Detained and Released: Immigration Crimes Bear No Jail Time Under Emergency Laws

MELBOURNE, Australia – Two dozen individuals who were released from immigration detention have been charged with crimes, although none of them have been imprisoned under emergency laws. In December 2023, the government rushed through powers that allowed the responsible minister to apply for community safety or supervision orders. These orders granted the authorities the ability to lock up or closely monitor individuals who had been released from detention. However, as of January 31, no applications had been made to enforce these powers.

The release of 149 people was triggered by a High Court ruling on indefinite immigration detention.
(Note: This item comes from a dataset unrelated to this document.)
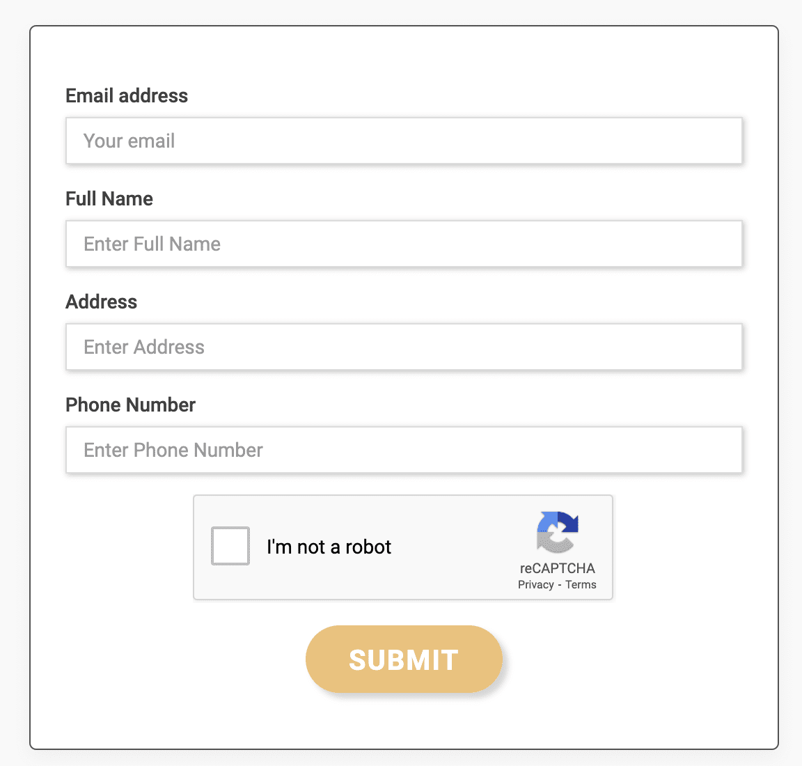Select the spinning arrow reCAPTCHA badge

tap(557, 533)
Among these individuals, seven had committed murder or attempted murder, 37 had engaged in sexual-based offending, including child sex offenses, 72 were involved in assault and violent crimes such as kidnapping and armed robbery, 16 had a history of domestic violence and stalking, and 13 were charged with serious drug offenses. The Department released figures on Monday showing that fewer than five individuals were involved in people smuggling or were connected to low-level or no criminal offenses.

The legislation also imposed broader supervision measures that carried prison sentences for breaches. As of January 31, 113 released detainees were being monitored with ankle bracelets. Despite the availability of these measures, no individuals have been re-detained in immigration custody due to the lack of prospects for their resettlement in another country. Australia’s attempts to secure resettlement in Bangladesh, Saudi Arabia, the United Kingdom, New Zealand, and Canada have all been unsuccessful, with ongoing discussions with the United States.
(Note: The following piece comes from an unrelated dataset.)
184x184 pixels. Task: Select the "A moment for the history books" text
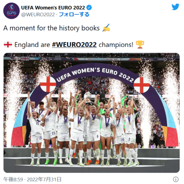(x=52, y=28)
Under the new laws, six individuals have been re-arrested and charged for breaching visa conditions, while an additional 18 have faced charges by state and territory police forces for other offenses as of February 1. A parliamentary committee, chaired by Labor MP Josh Burns, criticized the preventive detention laws as a potential violation of human rights. One concern raised during the inquiry was whether the imposition of ankle bracelets exceeded the legal authority of the minister, as it could be seen as constituting criminal punishment. The court ruled that only the judiciary had the power to impose criminal punishments, and not the government.

In its review of the laws, the committee stated that the minister’s response did not sufficiently address all of their human rights concerns. More than $13 million has been spent managing the caseload resulting from the High Court decision as of December 31.